Task to complete >> Add 4 to every coordinate in the answers and write out again the rows from the line with "1080x1080 pixels. How" up to and including the line with "pos(211,694)", with their requests included. Reproduce only those rows.

Rows on finding words and elements:
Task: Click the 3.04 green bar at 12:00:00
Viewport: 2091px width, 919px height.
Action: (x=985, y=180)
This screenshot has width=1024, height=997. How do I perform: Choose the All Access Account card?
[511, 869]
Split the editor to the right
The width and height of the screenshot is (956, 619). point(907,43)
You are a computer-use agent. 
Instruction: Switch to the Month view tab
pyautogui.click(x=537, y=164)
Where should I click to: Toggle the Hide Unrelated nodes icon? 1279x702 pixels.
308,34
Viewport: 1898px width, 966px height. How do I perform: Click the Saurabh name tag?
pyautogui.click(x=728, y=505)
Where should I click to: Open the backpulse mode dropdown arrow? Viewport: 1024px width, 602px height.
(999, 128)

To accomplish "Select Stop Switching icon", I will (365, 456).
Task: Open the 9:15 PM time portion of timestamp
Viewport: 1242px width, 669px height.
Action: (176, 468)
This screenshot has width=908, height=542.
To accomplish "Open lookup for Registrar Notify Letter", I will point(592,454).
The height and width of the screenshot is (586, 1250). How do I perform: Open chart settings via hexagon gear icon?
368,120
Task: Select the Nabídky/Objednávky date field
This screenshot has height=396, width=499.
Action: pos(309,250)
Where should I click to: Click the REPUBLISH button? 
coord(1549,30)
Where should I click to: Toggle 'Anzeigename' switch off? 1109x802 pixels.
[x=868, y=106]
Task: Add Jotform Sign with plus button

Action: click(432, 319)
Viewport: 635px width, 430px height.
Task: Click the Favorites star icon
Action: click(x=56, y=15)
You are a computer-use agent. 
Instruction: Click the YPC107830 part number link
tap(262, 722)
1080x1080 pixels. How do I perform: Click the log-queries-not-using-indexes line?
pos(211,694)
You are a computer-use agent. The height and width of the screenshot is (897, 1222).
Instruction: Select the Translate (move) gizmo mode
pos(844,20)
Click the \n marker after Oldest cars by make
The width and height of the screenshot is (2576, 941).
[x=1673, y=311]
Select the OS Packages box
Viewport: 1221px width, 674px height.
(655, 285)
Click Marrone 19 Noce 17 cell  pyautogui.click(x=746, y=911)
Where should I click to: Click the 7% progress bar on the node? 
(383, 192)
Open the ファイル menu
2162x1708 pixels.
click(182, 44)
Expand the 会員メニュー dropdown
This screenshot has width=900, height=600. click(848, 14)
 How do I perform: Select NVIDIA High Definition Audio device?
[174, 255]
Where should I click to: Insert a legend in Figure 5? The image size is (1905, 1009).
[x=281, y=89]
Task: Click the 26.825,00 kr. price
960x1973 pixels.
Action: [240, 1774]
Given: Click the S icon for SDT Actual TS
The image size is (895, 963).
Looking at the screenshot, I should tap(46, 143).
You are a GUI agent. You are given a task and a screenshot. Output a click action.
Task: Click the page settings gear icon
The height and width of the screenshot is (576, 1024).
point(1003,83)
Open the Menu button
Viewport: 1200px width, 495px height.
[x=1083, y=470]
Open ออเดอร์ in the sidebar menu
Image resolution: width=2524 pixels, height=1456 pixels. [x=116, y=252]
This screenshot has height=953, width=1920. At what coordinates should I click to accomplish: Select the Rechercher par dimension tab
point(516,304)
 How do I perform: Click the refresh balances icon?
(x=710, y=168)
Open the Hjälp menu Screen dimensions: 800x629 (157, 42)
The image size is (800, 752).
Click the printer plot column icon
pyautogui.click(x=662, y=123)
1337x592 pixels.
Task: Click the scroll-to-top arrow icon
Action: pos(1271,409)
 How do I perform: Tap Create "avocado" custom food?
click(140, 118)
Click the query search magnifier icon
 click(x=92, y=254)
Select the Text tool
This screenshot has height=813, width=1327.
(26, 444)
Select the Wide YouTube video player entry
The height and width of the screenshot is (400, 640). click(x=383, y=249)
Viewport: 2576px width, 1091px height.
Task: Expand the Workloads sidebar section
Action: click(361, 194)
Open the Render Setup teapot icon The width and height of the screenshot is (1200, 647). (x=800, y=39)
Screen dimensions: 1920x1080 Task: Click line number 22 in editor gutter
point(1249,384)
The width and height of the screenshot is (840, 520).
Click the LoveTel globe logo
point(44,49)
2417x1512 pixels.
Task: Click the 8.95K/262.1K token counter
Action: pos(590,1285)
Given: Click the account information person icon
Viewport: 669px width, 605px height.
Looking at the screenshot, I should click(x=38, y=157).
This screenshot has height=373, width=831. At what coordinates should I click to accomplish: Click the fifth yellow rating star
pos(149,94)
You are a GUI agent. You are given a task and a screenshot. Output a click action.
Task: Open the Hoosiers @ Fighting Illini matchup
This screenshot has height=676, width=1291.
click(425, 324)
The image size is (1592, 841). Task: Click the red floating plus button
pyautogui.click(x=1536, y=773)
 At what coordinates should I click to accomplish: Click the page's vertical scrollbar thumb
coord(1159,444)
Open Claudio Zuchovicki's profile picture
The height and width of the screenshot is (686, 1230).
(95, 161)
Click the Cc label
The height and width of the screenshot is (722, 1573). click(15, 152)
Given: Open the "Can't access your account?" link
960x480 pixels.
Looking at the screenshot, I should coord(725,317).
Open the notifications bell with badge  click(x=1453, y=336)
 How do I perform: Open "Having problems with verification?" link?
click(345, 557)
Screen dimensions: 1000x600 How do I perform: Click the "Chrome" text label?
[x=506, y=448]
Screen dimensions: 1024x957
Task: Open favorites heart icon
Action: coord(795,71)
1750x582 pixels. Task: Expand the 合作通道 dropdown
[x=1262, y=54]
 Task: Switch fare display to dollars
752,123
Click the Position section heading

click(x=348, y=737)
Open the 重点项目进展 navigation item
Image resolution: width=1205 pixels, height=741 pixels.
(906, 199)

Final result >>
1080x1080 pixels. How do I perform: Click the log-queries-not-using-indexes line?
pos(215,698)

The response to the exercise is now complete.